§ **DOCUMENT TEXT**

The above results suggested that individualized pathway analysis could provide hints for revealing common and subtype-specific functional mechanisms of cancer. The functional analysis results also provided extra evidence for the authenticity of individualized DEGs at the functional level.

DISCUSSION

As demonstrated in this article, tens of millions of gene pairs with significantly stable REOs in a particular type of normal tissue, especially those with large expression differences, can be consistently detected by different platforms. This provides the basis for individual-level differential expression analysis for cancer samples measured by different platforms. Compared with RankComp based on highly stable REOs (e.g., stable in above 99% samples), RankComp based on significantly stable REOs can detect much more DEGs with slightly decrease of precision for each disease sample, as demonstrated by the results for both lung cancer and colorectal cancer. Individual-level DEGs analysis naturally enables us to perform pathway analysis at the individual level, which could reveal common functional mechanisms as well as subtype-specific functional mechanisms of cancer. This is totally different from the traditional population-level pathway analysis which cannot discriminate whether a significant pathway is altered in a group of patients (i.e., a subtype) or all patients. Furthermore, our results showed that almost all gene pairs had significantly stable REOs across samples for a given normal tissue. This indicated that the relative ordering of gene expression is overall stable in a particular type of normal human tissue, indicating that genes may need to express in a comprehensive coordination structure to carry normal function systematically [1].

§ **INPUT DATA**
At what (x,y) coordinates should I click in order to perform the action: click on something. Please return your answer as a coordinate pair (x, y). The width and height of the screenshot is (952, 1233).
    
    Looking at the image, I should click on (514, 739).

§ **PROMPT 1**
In the discussion of stable gene expression orderings, what does the text say makes individual-level differential expression analysis possible for cancer samples measured by different platforms?
§ **PROMPT 2**
Write the next part of the discussion of stable gene expression orderings in cancer analysis, picking up after its final sentence.

§ **TASK RESPONSE 1**
Tens of millions of gene pairs with significantly stable relative expression orderings (REOs) in a particular type of normal tissue can be consistently detected by different platforms, especially pairs with large expression differences. This consistency provides the basis for individual-level differential expression analysis of cancer samples measured on different platforms.

§ **TASK RESPONSE 2**
Based on the significantly stable REOs consistently detected by multiple platforms for a particular type of tissue, DEGs and deregulated pathways for any disease sample measured by any of these platforms can be readily detected. This could be of particular valuable when we need to analyze multiple datasets of disease samples measured by different platforms to identify and validate various cancer signatures (such as prognostic signatures) [36]. Moreover, for a particular normal tissue, our result showed that, the significantly stable REOs consistently detected in more platforms tend to be more likely to remain consistent in a new platform. Especially, almost all (above 97%) significantly stable REOs consistently detected (binomial test, FDR<0.01) by the three microarray platforms could be reproducibly found by the RNA-sequencing platform. This might be helpful for analyzing disease samples measured by a less commonly used platforms when no or insufficient normal samples are measured by the platform for determining the stable REOs for this platform. Notably, a major limitation of selecting cross–platform stable REOs is that many truly stable REOs could be lost. As shown in Table 3, about half of the stable REOs detected by a particular platform will be lost when screening the stable REOs from samples measured by the four platforms for lung and colorectal tissue. Although our results indicated that it might be sufficient to detect DEGs based on the cross-platform stable REOs, the effects of using a certain percentage of stable REOs on the DEGs detection power need to be further studied.

In summary, a large fraction of the widely stable REOs in a particular type of normal tissue can be consistently detected in samples measured by different platforms. By fully using previously accumulated gene expression data of normal samples, RankComp is an economic and efficient method which can identify DEGs for individual disease samples measured by different platforms. Moreover, the individual-level analysis of DEGs can also provide the possibility to identify robust diagnostic and prognostic biomarker for precision medicine [36].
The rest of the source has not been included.